The automatic quantization (AutoQuant) feature analyzes your trained model, determines the best sequence of AIMET PTQ quantization techniques, and applies these techniques. You can specify the tolerable accuracy drop in the AutoQuant API. As soon as this threshold accuracy is reached, AutoQuant stops applying PTQ quantization techniques.

Without the AutoQuant feature, you must manually try combinations of AIMET quantization techniques. This manual process is error-prone and time-consuming.

Workflow¶

The AutoQuant workflow is shown in the following figure.

Before entering the optimization workflow, AutoQuant prepares by:

Checking the validity of the model and converting the model into an AIMET quantization-friendly format (Prepare Model).
Selecting the best-performing quantization scheme for the given model (QuantScheme Selection)

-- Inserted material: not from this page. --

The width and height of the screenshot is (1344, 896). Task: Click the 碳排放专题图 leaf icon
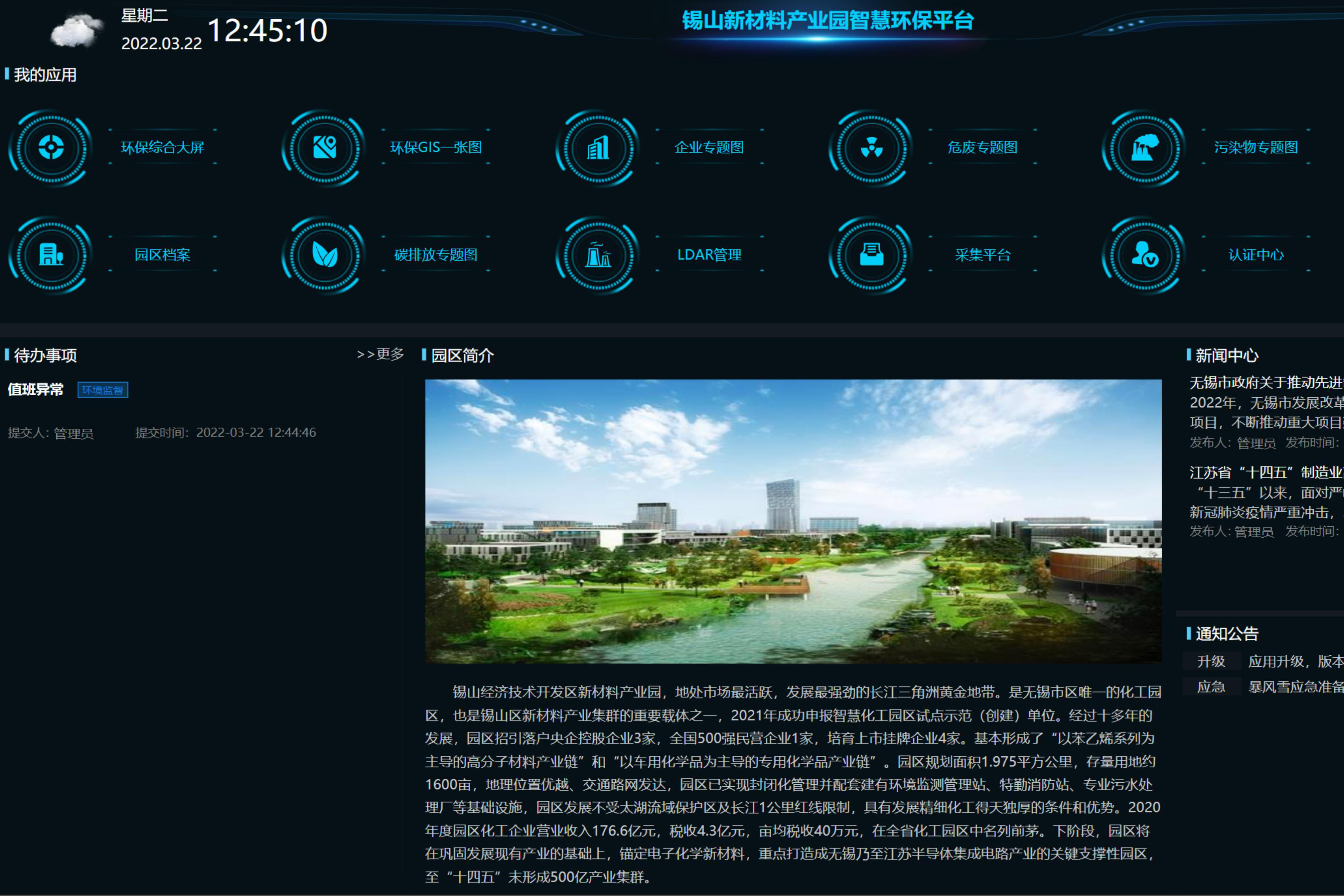[325, 254]
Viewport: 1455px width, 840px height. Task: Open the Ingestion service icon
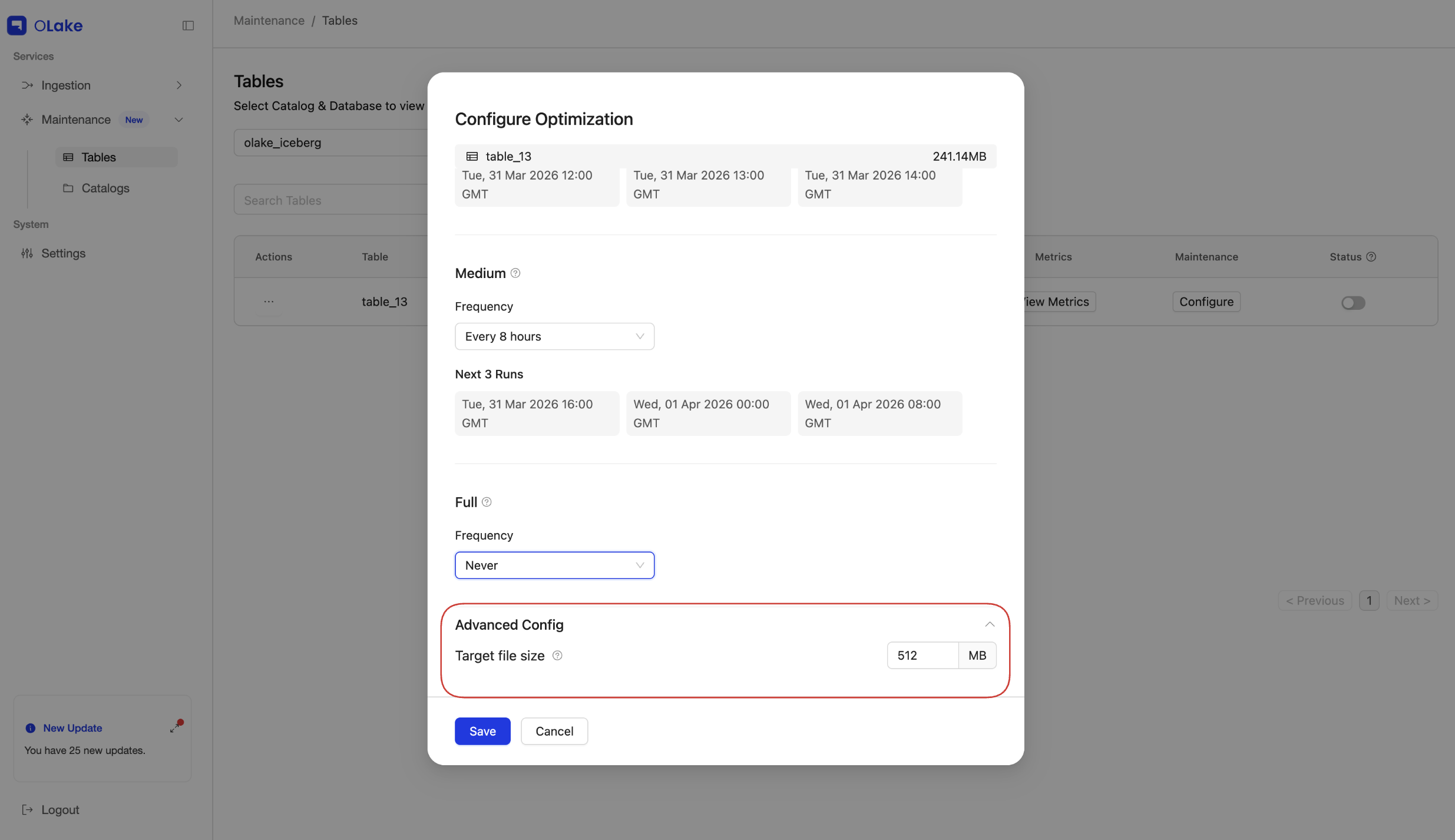tap(27, 85)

After the preparation steps, AutoQuant proceeds to try four PTQ techniques:

BatchNorm folding
Cross-layer equalization (CLE)
Adaptive rounding (Adaround) (if enabled)
Automatic Mixed Precision (AMP) (if enabled)

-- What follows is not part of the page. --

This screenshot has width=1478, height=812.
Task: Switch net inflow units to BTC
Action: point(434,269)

These techniques are applied in a best-effort manner until the model meets the allowed accuracy drop. If applying AutoQuant fails to satisfy the evaluation goal, AutoQuant returns the model that gave the best results.

API¶

PyTorch

Top-level API

class aimet_torch.auto_quant.AutoQuantWithAutoMixedPrecision(model, dummy_input, data_loader, eval_callback, param_bw=8, output_bw=8, quant_scheme=QuantScheme.post_training_tf_enhanced, rounding_mode='nearest', config_file=None, results_dir='/tmp', cache_id=None, strict_validation=True, model_prepare_required=True)[source]

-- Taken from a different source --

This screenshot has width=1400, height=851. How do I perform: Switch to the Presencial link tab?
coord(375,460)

Integrate and apply post-training quantization techniques.

AutoQuant includes 1) batchnorm folding, 2) cross-layer equalization, 3) Adaround, and 4) Automatic Mixed Precision (if enabled). These techniques will be applied in a best-effort manner until the model meets the evaluation goal given as allowed_accuracy_drop.

Parameters:

model (Module) – Model to be quantized. Assumes model is on the correct device
dummy_input (Union[Tensor, Tuple]) – Dummy input for the model. Assumes that dummy_input is on the correct device
data_loader (DataLoader) – A collection that iterates over an unlabeled dataset, used for computing encodings
eval_callback (Callable[[Module], float]) – Function that calculates the evaluation score
param_bw (int) – Parameter bitwidth
output_bw (int) – Output bitwidth
quant_scheme (QuantScheme) – Quantization scheme
rounding_mode (str) – Rounding mode
config_file (Optional[str]) – Path to configuration file for model quantizers
results_dir (str) – Directory to save the results of PTQ techniques
cache_id (Optional[str]) – ID associated with cache results
strict_validation (bool) – Flag set to True by default.hen False, AutoQuant will proceed with execution and handle errors internally if possible. This may produce unideal or unintuitive results.
model_prepare_required (bool) – Flag set to True by default.If False, AutoQuant will skip model prepare block in the pipeline.

run_inference()[source]

Creates a quantization model and performs inference

Return type:: Tuple[QuantizationSimModel, float]
Returns:: QuantizationSimModel, model accuracy as float

optimize(allowed_accuracy_drop=0.0)[source]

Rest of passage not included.